WORK TO BE COMPLETED: Please copy the records from the first line through the line that has "pos(279,715)", and substitute "search bar" for "globe" while keeping everything else the same. Leave the pictures out of your answer.

Item position entries:
— begin —

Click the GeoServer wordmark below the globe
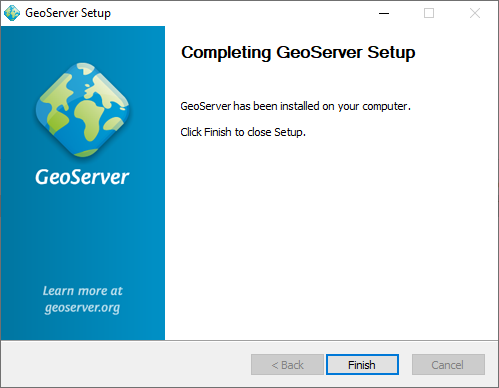 point(82,177)
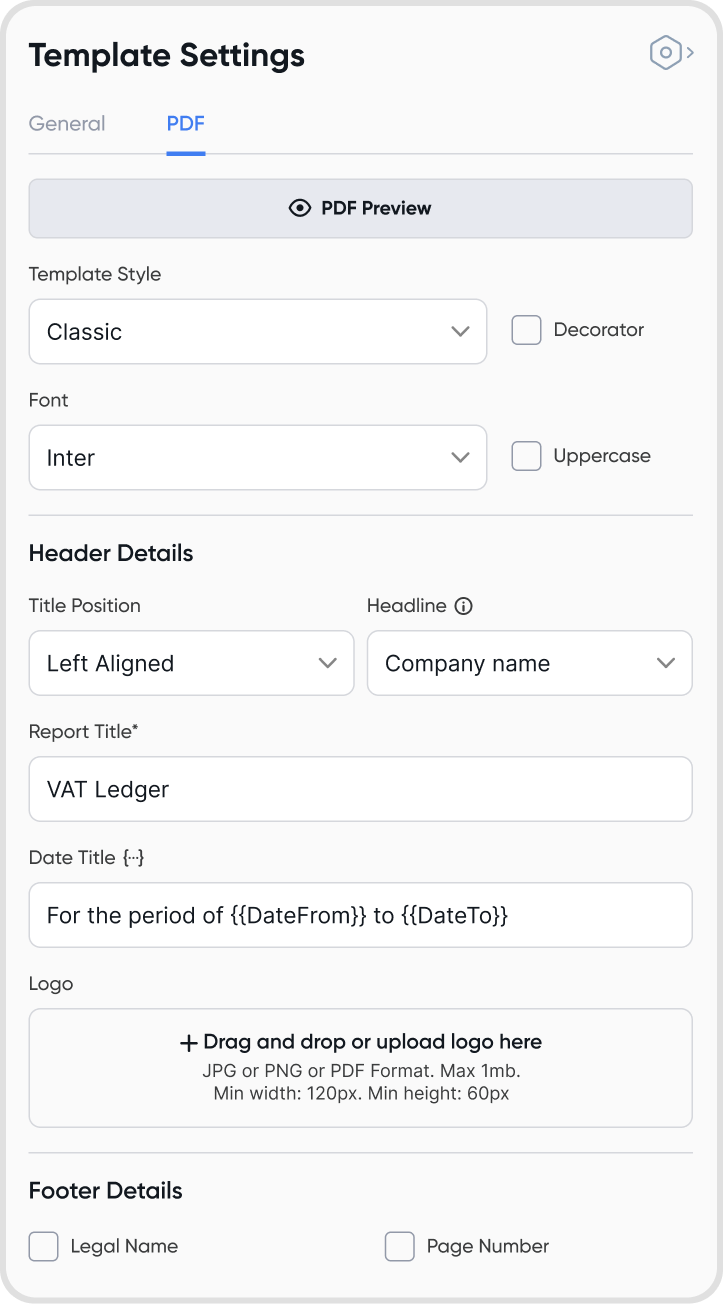Enable Page Number in footer
The height and width of the screenshot is (1304, 723).
click(x=400, y=1246)
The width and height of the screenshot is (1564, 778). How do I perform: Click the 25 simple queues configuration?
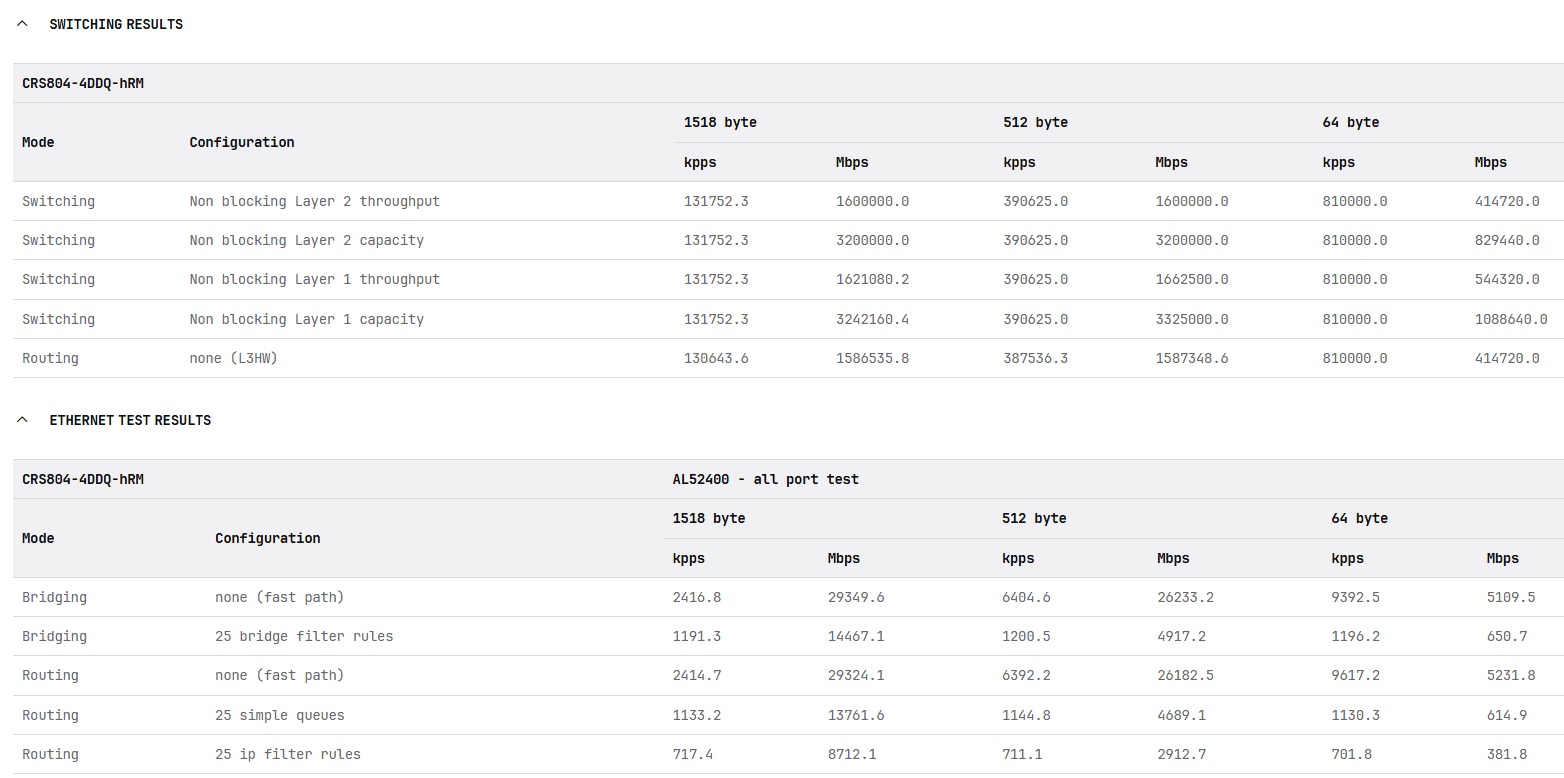pos(279,715)
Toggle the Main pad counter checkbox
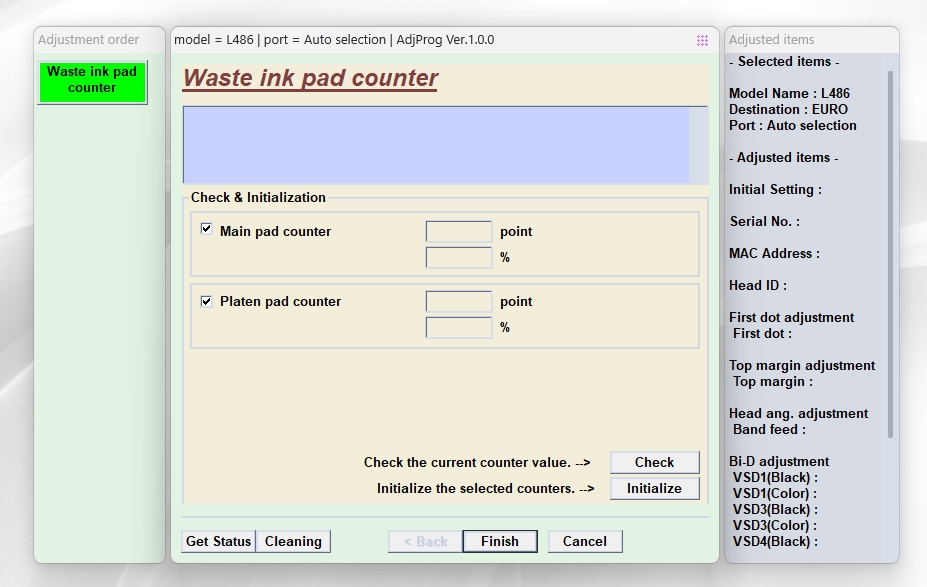The height and width of the screenshot is (587, 927). [207, 229]
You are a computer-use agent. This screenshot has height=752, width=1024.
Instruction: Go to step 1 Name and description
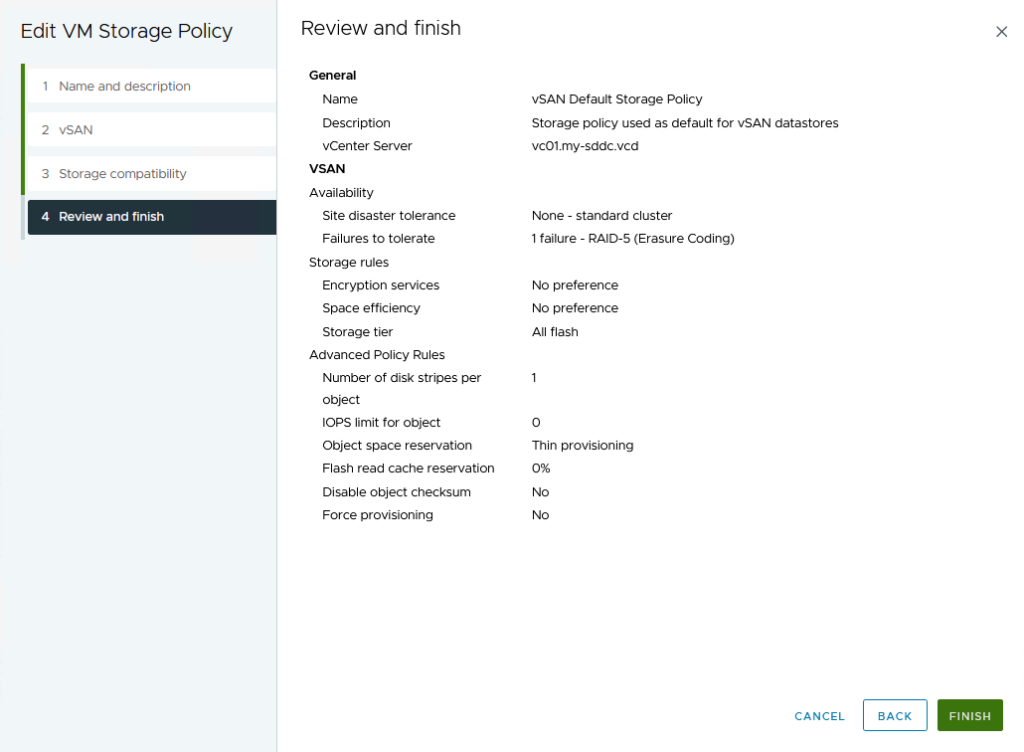coord(124,86)
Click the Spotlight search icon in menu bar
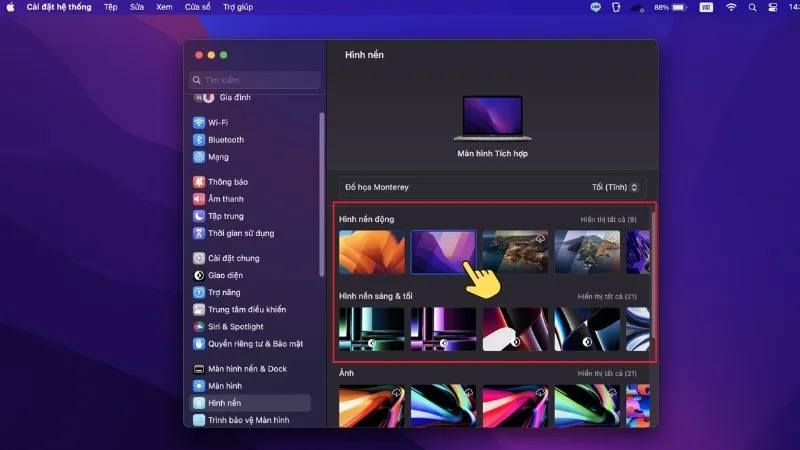The width and height of the screenshot is (800, 450). tap(752, 7)
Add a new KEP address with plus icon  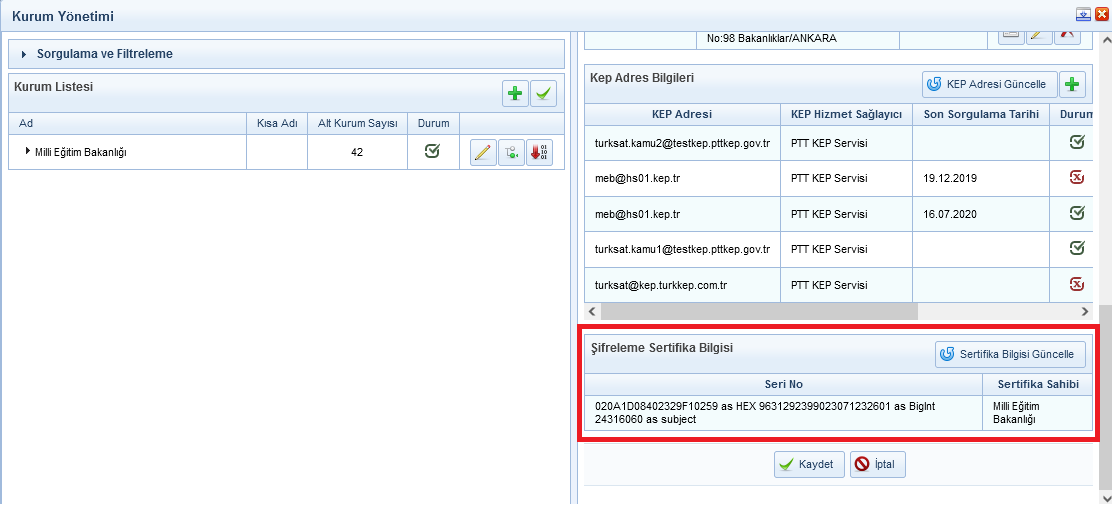[1071, 84]
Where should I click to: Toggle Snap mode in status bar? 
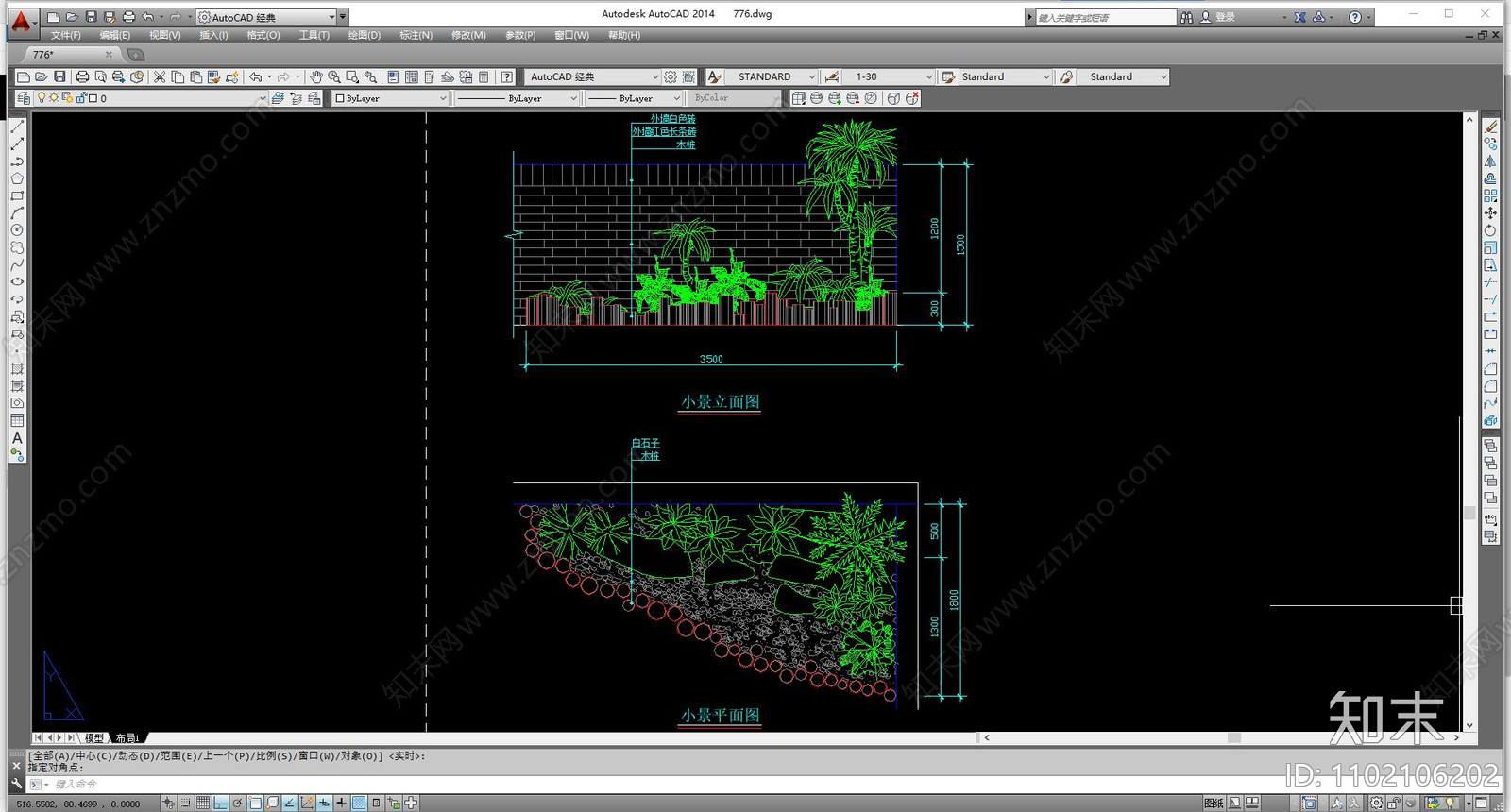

— end —

FINISHED TASK:
Click the GeoServer wordmark below the search bar
 point(82,177)
Enable Page Number in footer
The height and width of the screenshot is (1304, 723).
click(x=400, y=1246)
The width and height of the screenshot is (1564, 778). How do I perform: Click the 25 simple queues configuration?
pos(279,715)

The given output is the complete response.